Start

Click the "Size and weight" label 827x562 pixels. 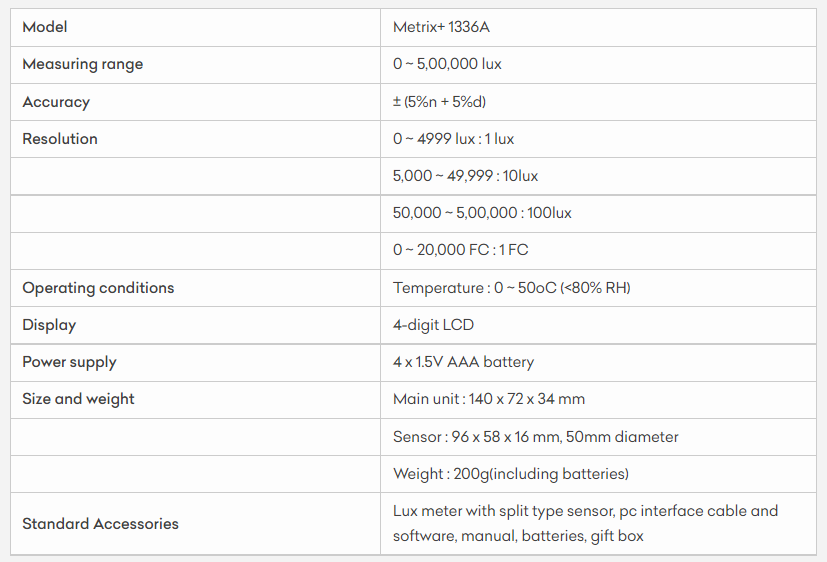pyautogui.click(x=78, y=399)
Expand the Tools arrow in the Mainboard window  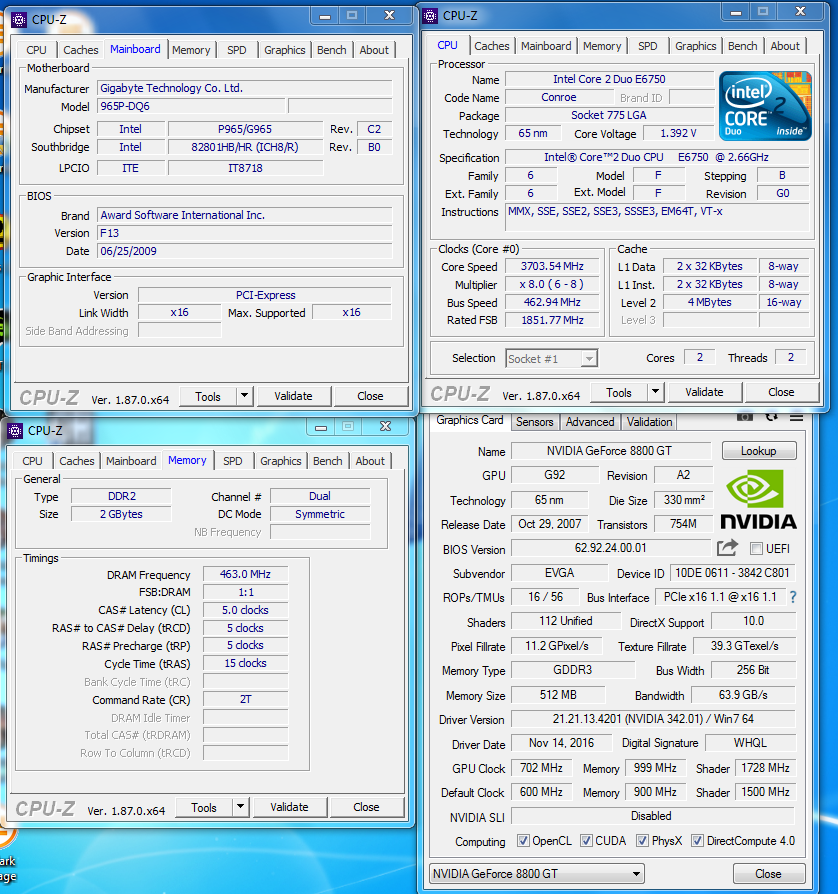click(244, 396)
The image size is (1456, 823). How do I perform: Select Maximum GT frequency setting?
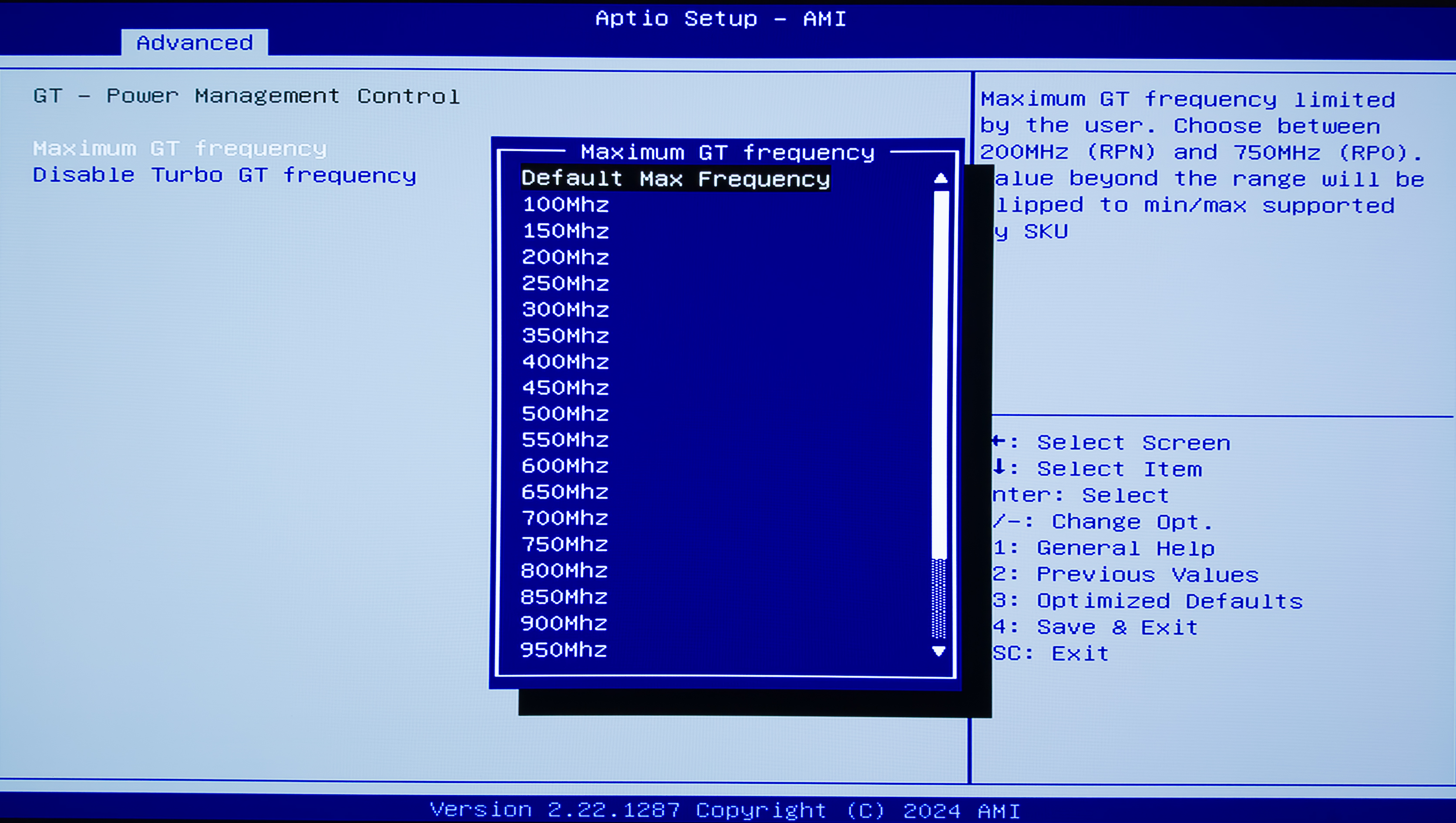[x=180, y=149]
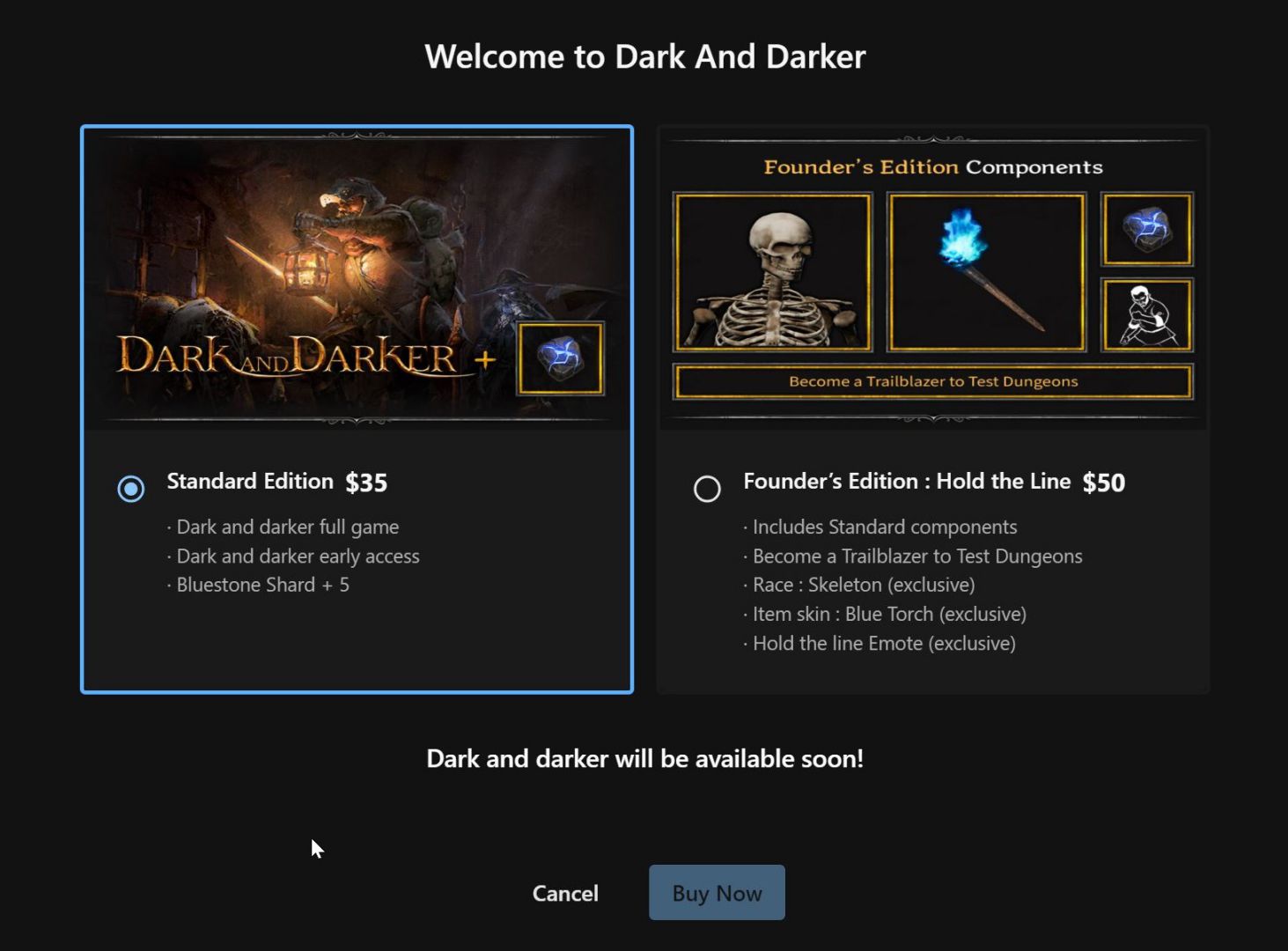Click 'Dark and darker early access' line
Screen dimensions: 1288x951
coord(294,556)
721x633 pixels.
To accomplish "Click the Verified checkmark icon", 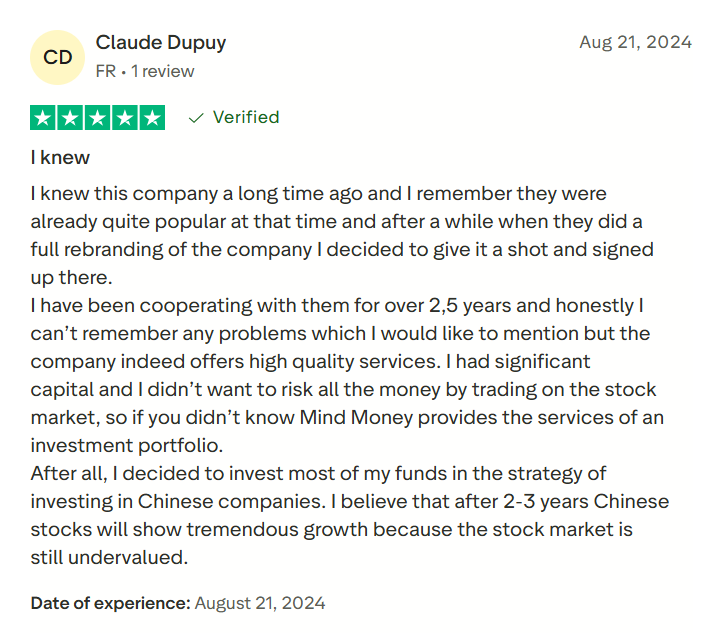I will (x=197, y=118).
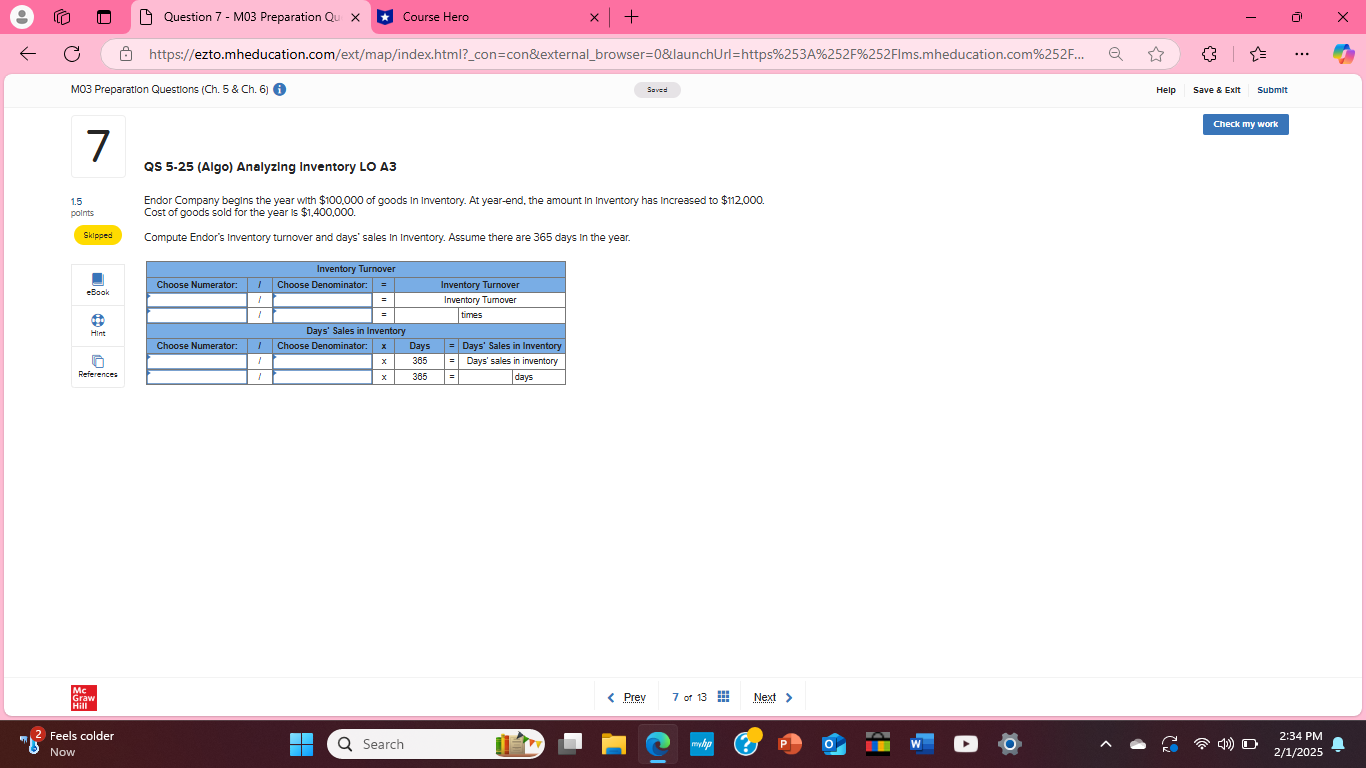The image size is (1366, 768).
Task: Open the eBook resource
Action: (97, 284)
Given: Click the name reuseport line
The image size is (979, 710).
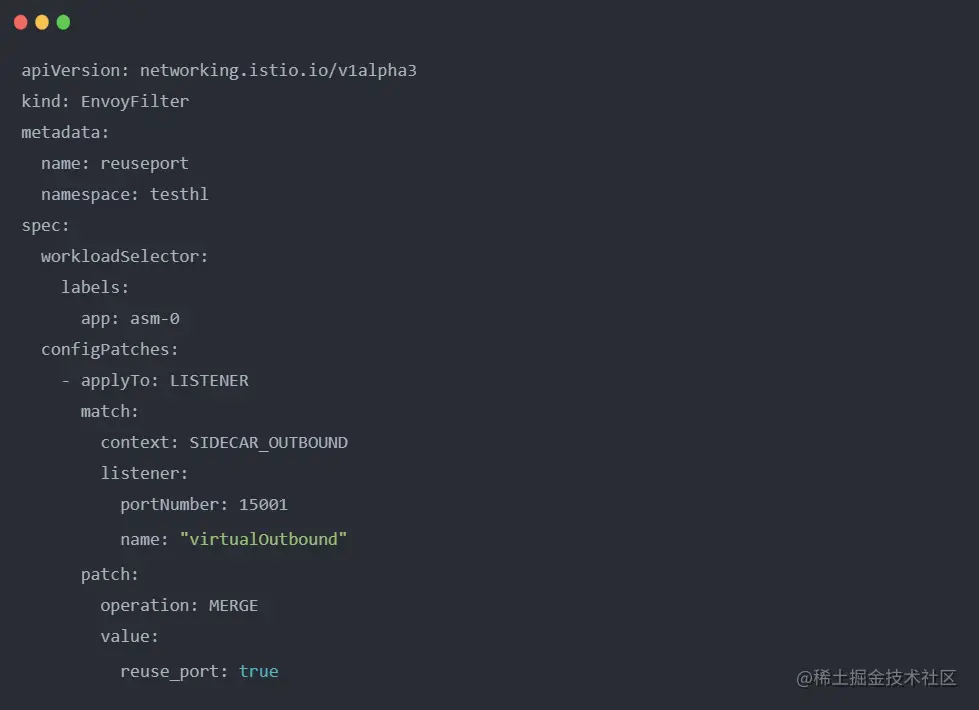Looking at the screenshot, I should click(x=115, y=163).

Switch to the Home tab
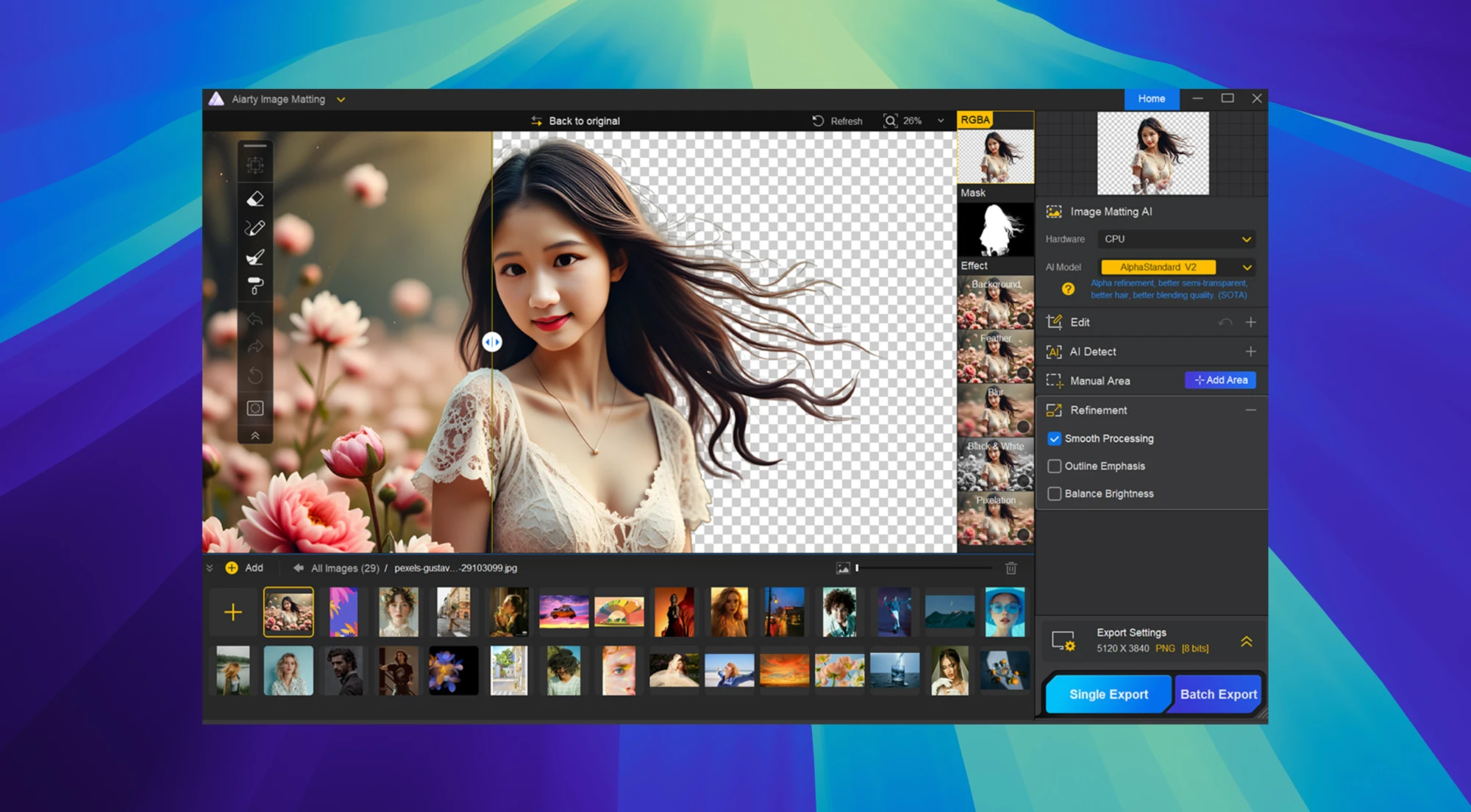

End

* PROBLEM TO WORK ON
Rewrite everything from the line containing "Given: Click the name reuseport line" down to the end of the records, replacing "Home" with "View" and keeping all else unchanged. Omit the pictures from your answer.

* THE OUTPUT
Given: Click the name reuseport line
The image size is (979, 710).
Looking at the screenshot, I should click(x=115, y=163).

Switch to the View tab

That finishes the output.